* The task *
Transcribe each record exactly. Include every one.

* Provided records *
++++++++

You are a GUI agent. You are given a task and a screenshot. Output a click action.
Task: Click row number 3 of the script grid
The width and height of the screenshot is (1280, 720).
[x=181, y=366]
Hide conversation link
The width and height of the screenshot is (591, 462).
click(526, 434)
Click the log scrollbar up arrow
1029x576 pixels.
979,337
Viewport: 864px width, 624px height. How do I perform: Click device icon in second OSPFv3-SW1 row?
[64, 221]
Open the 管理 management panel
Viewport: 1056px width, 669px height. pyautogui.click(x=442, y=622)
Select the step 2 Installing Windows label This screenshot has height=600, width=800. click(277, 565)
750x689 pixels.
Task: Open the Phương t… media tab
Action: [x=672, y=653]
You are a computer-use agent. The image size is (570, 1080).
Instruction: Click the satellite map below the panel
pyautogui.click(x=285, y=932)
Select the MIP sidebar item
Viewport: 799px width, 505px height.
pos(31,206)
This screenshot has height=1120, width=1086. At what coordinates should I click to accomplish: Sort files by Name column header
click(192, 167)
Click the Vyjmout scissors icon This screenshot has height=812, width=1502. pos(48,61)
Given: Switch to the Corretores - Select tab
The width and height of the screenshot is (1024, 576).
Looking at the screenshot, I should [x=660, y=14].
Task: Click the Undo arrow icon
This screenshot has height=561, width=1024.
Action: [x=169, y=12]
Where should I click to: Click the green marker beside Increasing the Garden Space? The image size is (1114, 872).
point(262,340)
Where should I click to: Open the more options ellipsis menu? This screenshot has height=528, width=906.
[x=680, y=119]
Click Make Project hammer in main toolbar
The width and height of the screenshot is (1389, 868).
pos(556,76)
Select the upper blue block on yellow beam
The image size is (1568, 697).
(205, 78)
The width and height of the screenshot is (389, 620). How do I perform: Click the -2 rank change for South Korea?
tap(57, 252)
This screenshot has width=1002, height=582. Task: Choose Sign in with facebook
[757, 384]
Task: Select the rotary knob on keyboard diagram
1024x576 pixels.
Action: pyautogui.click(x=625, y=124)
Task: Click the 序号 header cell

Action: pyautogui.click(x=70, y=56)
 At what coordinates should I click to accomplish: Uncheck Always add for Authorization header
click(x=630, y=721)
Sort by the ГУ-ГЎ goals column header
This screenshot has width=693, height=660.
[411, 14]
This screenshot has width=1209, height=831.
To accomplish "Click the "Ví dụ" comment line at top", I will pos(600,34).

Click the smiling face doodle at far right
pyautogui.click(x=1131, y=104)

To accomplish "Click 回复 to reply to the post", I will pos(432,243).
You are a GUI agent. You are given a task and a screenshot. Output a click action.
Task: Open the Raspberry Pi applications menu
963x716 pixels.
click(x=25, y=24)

++++++++

* Problem solution *
You are a GUI agent. You are given a task and a screenshot. Output a click action.
Task: Click row number 3 of the script grid
The width and height of the screenshot is (1280, 720).
[x=181, y=366]
Hide conversation link
The width and height of the screenshot is (591, 462).
click(526, 434)
Click the log scrollbar up arrow
1029x576 pixels.
979,337
Viewport: 864px width, 624px height. How do I perform: Click device icon in second OSPFv3-SW1 row?
[64, 221]
Open the 管理 management panel
Viewport: 1056px width, 669px height. pyautogui.click(x=442, y=622)
Select the step 2 Installing Windows label This screenshot has height=600, width=800. click(277, 565)
750x689 pixels.
Task: Open the Phương t… media tab
Action: [x=672, y=653]
You are a computer-use agent. The image size is (570, 1080).
Instruction: Click the satellite map below the panel
pyautogui.click(x=285, y=932)
Select the MIP sidebar item
Viewport: 799px width, 505px height.
pos(31,206)
This screenshot has height=1120, width=1086. At what coordinates should I click to accomplish: Sort files by Name column header
click(192, 167)
Click the Vyjmout scissors icon This screenshot has height=812, width=1502. pos(48,61)
Given: Switch to the Corretores - Select tab
The width and height of the screenshot is (1024, 576).
Looking at the screenshot, I should [x=660, y=14].
Task: Click the Undo arrow icon
This screenshot has height=561, width=1024.
Action: [x=169, y=12]
Where should I click to: Click the green marker beside Increasing the Garden Space? The image size is (1114, 872).
point(262,340)
Where should I click to: Open the more options ellipsis menu? This screenshot has height=528, width=906.
[x=680, y=119]
Click Make Project hammer in main toolbar
The width and height of the screenshot is (1389, 868).
pos(556,76)
Select the upper blue block on yellow beam
The image size is (1568, 697).
(205, 78)
The width and height of the screenshot is (389, 620). How do I perform: Click the -2 rank change for South Korea?
tap(57, 252)
This screenshot has width=1002, height=582. Task: Choose Sign in with facebook
[757, 384]
Task: Select the rotary knob on keyboard diagram
1024x576 pixels.
Action: pyautogui.click(x=625, y=124)
Task: Click the 序号 header cell

Action: pyautogui.click(x=70, y=56)
 At what coordinates should I click to accomplish: Uncheck Always add for Authorization header
click(x=630, y=721)
Sort by the ГУ-ГЎ goals column header
This screenshot has width=693, height=660.
[411, 14]
This screenshot has width=1209, height=831.
To accomplish "Click the "Ví dụ" comment line at top", I will pos(600,34).

Click the smiling face doodle at far right
pyautogui.click(x=1131, y=104)

To accomplish "Click 回复 to reply to the post", I will pos(432,243).
You are a GUI agent. You are given a task and a screenshot. Output a click action.
Task: Open the Raspberry Pi applications menu
963x716 pixels.
click(x=25, y=24)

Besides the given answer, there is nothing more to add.